→ Texte fourni
--- --- ---
Mystique pénienne & vulves cabalistiques
Martin en voyage
par Alice Rameliet
Les fidèles de ce blogue savent à quel point j’avais apprécié Martin à la campagne, premier roman de la délicieuse Alice Rameliet. L’ouvrage sorti il y a déjà plus d’un an m’avait d’ailleurs tellement marqué que j’en concluais la revue par un souhait ardent. Je brûlais en effet de pouvoir un jour déflorer la fameuse jeunesse errante de Martin. D’autant plus que l’auteur en avait très subtilement suggéré la nature piquante par de courtes, mais non moins tentatrices références saupoudrées ça et là au fil de ses chapitres à tambour battant.
Avec la sortie récente de Martin en voyage, Mademoiselle Rameliet vient de satisfaire mieux que je ne l’aurais rêvé ce desideratum de longue date. J’ai donc retrouvé sans bouder mon plaisir un Martin plus jeune, moins expérimenté, mais toujours aussi innocemment christique dans son nouvel ouvrage.
--- --- ---
→ Tâche assignée A
Dans les enregistrements, remplacez "Viewport" par "Screen" sur les lignes allant du début jusqu'à celle contenant "(x=225, y=449)" incluse, puis redonnez ces seules lignes sans autre modification.

Données enregistrées
--- --- ---
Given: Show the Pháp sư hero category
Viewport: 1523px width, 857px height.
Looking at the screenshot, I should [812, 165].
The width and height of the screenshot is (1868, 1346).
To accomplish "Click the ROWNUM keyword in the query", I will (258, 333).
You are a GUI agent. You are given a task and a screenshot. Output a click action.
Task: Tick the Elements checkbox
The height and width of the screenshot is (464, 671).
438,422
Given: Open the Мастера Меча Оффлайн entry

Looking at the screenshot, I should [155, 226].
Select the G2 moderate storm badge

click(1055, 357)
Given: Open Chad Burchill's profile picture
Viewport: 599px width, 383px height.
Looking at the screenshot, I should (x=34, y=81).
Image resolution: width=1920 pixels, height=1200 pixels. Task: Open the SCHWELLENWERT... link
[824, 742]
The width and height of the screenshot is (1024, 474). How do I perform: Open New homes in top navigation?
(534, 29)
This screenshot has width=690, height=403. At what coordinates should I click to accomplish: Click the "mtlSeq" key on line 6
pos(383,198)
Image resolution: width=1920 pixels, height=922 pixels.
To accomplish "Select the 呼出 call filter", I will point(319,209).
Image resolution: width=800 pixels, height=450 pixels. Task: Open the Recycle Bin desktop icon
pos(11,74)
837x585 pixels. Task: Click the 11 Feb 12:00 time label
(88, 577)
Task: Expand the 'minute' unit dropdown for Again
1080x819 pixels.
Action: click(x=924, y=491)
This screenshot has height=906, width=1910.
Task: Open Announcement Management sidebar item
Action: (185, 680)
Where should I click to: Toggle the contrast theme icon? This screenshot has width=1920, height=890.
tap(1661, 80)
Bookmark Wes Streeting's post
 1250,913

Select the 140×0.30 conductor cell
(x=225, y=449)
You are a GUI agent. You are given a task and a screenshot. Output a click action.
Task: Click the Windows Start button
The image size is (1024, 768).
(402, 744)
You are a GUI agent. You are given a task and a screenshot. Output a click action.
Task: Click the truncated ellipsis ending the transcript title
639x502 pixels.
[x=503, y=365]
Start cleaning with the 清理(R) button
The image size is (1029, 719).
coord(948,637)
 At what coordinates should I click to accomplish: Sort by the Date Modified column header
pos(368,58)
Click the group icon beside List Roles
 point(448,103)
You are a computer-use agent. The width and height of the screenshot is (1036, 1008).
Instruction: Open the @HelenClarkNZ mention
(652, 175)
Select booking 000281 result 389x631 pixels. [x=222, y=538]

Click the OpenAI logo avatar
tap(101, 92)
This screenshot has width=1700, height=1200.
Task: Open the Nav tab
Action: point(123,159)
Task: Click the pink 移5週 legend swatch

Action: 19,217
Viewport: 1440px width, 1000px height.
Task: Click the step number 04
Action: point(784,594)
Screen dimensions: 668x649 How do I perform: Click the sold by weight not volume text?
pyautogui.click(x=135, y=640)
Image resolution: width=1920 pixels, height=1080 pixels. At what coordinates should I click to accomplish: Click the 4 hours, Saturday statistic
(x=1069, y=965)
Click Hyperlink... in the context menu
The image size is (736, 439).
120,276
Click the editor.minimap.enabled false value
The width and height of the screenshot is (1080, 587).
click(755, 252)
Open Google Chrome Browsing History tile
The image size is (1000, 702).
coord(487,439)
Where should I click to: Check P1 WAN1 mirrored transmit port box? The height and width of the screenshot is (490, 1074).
--- --- ---
→ Tâche assignée B
Reproduisez à l'identique l'intégralité du texte sur Martin en voyage.

→ Résultat obtenu A
Given: Show the Pháp sư hero category
Screen: 1523px width, 857px height.
Looking at the screenshot, I should [812, 165].
The width and height of the screenshot is (1868, 1346).
To accomplish "Click the ROWNUM keyword in the query", I will (258, 333).
You are a GUI agent. You are given a task and a screenshot. Output a click action.
Task: Tick the Elements checkbox
The height and width of the screenshot is (464, 671).
438,422
Given: Open the Мастера Меча Оффлайн entry

Looking at the screenshot, I should [155, 226].
Select the G2 moderate storm badge

click(1055, 357)
Given: Open Chad Burchill's profile picture
Screen: 599px width, 383px height.
Looking at the screenshot, I should (x=34, y=81).
Image resolution: width=1920 pixels, height=1200 pixels. Task: Open the SCHWELLENWERT... link
[824, 742]
The width and height of the screenshot is (1024, 474). How do I perform: Open New homes in top navigation?
(534, 29)
This screenshot has width=690, height=403. At what coordinates should I click to accomplish: Click the "mtlSeq" key on line 6
pos(383,198)
Image resolution: width=1920 pixels, height=922 pixels.
To accomplish "Select the 呼出 call filter", I will point(319,209).
Image resolution: width=800 pixels, height=450 pixels. Task: Open the Recycle Bin desktop icon
pos(11,74)
837x585 pixels. Task: Click the 11 Feb 12:00 time label
(88, 577)
Task: Expand the 'minute' unit dropdown for Again
1080x819 pixels.
Action: click(x=924, y=491)
This screenshot has height=906, width=1910.
Task: Open Announcement Management sidebar item
Action: (185, 680)
Where should I click to: Toggle the contrast theme icon? This screenshot has width=1920, height=890.
tap(1661, 80)
Bookmark Wes Streeting's post
 1250,913

Select the 140×0.30 conductor cell
(x=225, y=449)

→ Résultat obtenu B
Mystique pénienne & vulves cabalistiques
Martin en voyage
par Alice Rameliet
Les fidèles de ce blogue savent à quel point j’avais apprécié Martin à la campagne, premier roman de la délicieuse Alice Rameliet. L’ouvrage sorti il y a déjà plus d’un an m’avait d’ailleurs tellement marqué que j’en concluais la revue par un souhait ardent. Je brûlais en effet de pouvoir un jour déflorer la fameuse jeunesse errante de Martin. D’autant plus que l’auteur en avait très subtilement suggéré la nature piquante par de courtes, mais non moins tentatrices références saupoudrées ça et là au fil de ses chapitres à tambour battant.
Avec la sortie récente de Martin en voyage, Mademoiselle Rameliet vient de satisfaire mieux que je ne l’aurais rêvé ce desideratum de longue date. J’ai donc retrouvé sans bouder mon plaisir un Martin plus jeune, moins expérimenté, mais toujours aussi innocemment christique dans son nouvel ouvrage.